PITTSBURGH (AP) – One of the biggest Eagles-Steelers games since their long-ago days as conference rivals is reviving memories of the year two of pro football’s best cities shared a single team.
The merged Steelers-Eagles played in 1943, when nearly all the nation’s top athletes were fighting a war and college football reigned as the premier fall sport. It was an entertaining diversion from the hardships of the day, to be sure. Yet nobody in Pittsburgh and Philadelphia is calling for the return of the Steagles.
Yes, the Steagles.
Because both Cleveland Rams owners were in the military and couldn’t run their team, the NFL slimmed down to eight teams during the United States’ second full year of involvement in World War II. As a result, Eagles owner Alexis Thompson and Steelers co-owners Art Rooney and Bert Bell – an ex-Eagles owner who would later become the NFL commissioner – chose to merge their teams. Officially, the name was the Phil-Pit Eagles-Steelers, but everyone called the team the Steagles – probably because it sounded much better than Eaglers.
“The main purpose then was to keep the sport going,” said Bucko Kilroy, an offensive tackle who, with five former teammates, attended a 60th anniversary Steagles reunion last year.
“It was fun, a lot of fun. We played for the sport, not the money. The salaries were $1,300, $1,500 a year.”
Still, that wasn’t bad for seasonal work during a time when many workers labored for $25 a week. Player agents were nonexistent; the War Department set all salaries and was the ultimate contract arbitrator.
The NFL’s problem at the time wasn’t attracting players but quality ones, as most men healthy enough to be playing football wore a military uniform, not a football uniform. About 400 players from the 1940-42 seasons were in the service.
But numerous NFL players in 1943 had medical problems that kept them out of the military. Tony Bova, the Steagles’ leading receiver with 17 receptions, was blind in one eye and partially blind in the other. Steagles guard Eddie Michaels was nearly deaf and center Ray Graves had only one ear.

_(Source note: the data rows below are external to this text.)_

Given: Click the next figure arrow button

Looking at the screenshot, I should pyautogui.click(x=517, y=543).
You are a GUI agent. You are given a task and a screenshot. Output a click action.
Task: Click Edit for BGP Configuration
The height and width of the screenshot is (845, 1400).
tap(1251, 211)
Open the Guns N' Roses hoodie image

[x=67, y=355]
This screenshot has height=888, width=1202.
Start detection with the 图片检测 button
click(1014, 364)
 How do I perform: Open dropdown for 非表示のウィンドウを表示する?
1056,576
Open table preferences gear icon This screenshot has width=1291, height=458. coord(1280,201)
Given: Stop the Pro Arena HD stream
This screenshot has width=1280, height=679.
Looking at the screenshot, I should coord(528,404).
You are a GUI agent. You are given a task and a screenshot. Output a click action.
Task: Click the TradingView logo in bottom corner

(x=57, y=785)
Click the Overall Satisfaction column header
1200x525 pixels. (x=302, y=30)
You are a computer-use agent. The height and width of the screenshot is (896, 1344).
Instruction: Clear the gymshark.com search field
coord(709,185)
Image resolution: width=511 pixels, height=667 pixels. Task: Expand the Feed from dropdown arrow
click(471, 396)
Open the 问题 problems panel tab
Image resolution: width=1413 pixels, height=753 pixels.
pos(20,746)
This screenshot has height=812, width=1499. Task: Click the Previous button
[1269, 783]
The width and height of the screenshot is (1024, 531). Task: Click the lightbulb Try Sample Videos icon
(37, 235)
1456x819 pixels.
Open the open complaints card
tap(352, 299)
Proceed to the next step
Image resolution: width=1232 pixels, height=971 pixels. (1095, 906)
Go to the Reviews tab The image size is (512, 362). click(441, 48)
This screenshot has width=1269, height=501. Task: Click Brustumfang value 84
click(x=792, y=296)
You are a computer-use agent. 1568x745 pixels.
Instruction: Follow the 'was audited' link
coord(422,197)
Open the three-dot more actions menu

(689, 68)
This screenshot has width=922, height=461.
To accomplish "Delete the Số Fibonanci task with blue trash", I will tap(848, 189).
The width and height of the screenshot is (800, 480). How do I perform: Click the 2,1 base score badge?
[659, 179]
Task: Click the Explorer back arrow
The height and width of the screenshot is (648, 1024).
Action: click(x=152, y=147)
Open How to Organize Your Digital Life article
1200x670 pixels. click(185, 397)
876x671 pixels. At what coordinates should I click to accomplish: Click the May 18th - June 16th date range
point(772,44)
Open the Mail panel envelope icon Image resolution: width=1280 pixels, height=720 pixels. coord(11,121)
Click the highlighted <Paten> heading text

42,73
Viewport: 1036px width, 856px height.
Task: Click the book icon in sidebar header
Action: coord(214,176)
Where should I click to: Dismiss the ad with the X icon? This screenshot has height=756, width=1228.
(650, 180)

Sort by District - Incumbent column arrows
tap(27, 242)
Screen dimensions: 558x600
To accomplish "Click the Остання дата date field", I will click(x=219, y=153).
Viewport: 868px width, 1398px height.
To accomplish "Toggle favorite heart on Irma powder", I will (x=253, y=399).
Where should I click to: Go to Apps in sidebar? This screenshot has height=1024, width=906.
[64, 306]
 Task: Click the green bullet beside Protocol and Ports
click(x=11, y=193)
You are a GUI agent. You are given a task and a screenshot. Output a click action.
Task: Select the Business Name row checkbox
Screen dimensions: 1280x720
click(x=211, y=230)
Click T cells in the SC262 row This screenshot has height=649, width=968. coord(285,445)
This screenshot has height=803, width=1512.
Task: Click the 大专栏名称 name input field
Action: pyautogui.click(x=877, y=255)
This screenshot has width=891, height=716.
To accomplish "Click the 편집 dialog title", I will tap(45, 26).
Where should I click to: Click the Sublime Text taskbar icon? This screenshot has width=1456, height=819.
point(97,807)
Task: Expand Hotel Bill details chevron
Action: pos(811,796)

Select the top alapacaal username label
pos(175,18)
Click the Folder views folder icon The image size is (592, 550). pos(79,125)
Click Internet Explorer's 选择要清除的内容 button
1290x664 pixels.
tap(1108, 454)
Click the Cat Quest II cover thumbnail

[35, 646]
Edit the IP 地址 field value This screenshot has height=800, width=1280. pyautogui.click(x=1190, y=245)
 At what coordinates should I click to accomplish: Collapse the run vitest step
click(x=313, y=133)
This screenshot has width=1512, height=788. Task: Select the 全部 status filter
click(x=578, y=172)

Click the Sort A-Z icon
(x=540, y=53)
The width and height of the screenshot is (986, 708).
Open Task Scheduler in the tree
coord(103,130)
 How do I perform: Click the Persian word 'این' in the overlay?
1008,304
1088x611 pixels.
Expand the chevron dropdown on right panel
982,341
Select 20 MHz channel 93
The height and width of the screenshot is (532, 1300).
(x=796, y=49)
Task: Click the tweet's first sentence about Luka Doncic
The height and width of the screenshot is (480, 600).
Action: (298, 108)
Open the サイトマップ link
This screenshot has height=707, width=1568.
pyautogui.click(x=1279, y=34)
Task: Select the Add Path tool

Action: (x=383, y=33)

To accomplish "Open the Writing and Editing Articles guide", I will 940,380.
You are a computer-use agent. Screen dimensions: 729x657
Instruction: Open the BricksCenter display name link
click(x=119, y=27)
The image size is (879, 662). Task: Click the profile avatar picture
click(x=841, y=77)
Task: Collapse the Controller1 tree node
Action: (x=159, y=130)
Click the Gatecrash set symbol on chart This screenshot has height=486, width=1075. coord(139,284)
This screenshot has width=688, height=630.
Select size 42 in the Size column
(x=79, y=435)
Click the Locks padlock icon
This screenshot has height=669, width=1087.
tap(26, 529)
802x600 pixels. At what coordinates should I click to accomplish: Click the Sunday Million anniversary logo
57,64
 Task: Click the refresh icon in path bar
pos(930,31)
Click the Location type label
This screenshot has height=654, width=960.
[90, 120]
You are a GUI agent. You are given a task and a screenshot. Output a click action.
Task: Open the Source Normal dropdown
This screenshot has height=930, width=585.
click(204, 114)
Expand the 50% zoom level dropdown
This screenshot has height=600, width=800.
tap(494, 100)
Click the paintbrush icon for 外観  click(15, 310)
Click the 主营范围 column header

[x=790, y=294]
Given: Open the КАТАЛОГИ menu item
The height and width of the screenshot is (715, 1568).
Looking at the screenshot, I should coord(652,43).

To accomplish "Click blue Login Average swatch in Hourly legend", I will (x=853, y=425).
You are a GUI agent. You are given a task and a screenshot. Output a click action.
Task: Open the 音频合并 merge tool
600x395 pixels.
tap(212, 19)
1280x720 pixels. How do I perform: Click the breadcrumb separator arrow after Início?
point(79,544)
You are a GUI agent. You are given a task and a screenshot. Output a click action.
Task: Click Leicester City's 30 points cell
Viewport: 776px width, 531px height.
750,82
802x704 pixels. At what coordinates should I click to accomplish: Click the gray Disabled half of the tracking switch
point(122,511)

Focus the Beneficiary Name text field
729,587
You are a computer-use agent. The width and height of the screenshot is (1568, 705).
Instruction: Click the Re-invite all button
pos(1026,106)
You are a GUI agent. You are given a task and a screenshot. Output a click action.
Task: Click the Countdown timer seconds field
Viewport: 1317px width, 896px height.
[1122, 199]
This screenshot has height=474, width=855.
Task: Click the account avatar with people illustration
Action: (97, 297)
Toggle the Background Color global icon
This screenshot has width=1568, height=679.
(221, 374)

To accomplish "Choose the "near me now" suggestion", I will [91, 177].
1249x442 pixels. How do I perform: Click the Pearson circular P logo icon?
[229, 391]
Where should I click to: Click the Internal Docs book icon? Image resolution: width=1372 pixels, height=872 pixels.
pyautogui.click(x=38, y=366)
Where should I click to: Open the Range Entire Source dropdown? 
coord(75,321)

Because of wartime rationing, equipment was difficult to procure and was handed down from season to season; rubber football cleats were as scarce as triple-threat players and were safeguarded between games in Rooney’s basement.
There was no scarcity of coaches. Earl “Greasy” Neale, Philadelphia’s coach, and Walt Kiesling, Pittsburgh’s coach, never did get along, partly because Neale favored the new T-formation offense that was modernizing the game and Kiesling preferred the traditional single wing.
To keep the two future Hall of Fame coaches from feuding, Neale was given the offense and Kiesling the defense, a first-of-its-kind system that led to the current-day concept of offensive and defensive coordinators.
Think Eagles coach Andy Reid and Steelers coach Bill Cowher would enjoy sharing the same sideline as co-coaches, even though their teams are a combined 13-1 going into Sunday’s interconference game at Heinz Field?
The teams played four games in Philadelphia’s Shibe Park and two in Pittsburgh’s Forbes Field, with some crowds of more than 30,000 – excellent for the time, considering some Americans were angry that athletes were healthy enough for football but not for the war.
It didn’t hurt the NFL that many Americans were starved for entertainment in the days before television, with all 20,000 horse racing and auto racing tracks shut and golf courses virtually deserted for lack of equipment.
“The fans really liked it. Attendance picked up,” said Steelers chairman Dan Rooney, then a student who sometimes did his homework on the team train as he accompanied father Art to games. “People were looking for things to do and it worked out pretty well.”
Philadelphia was so happy with the franchise’s first winning record (5-4-1) that it returned to fielding its own team in 1944. The Steelers merged with the Chicago Cardinals, resulting in a forgettable 0-10 team called the Card-Pitts. With the war over when the 1945 season started, the Steelers went back to being the Steelers and have stayed that way since.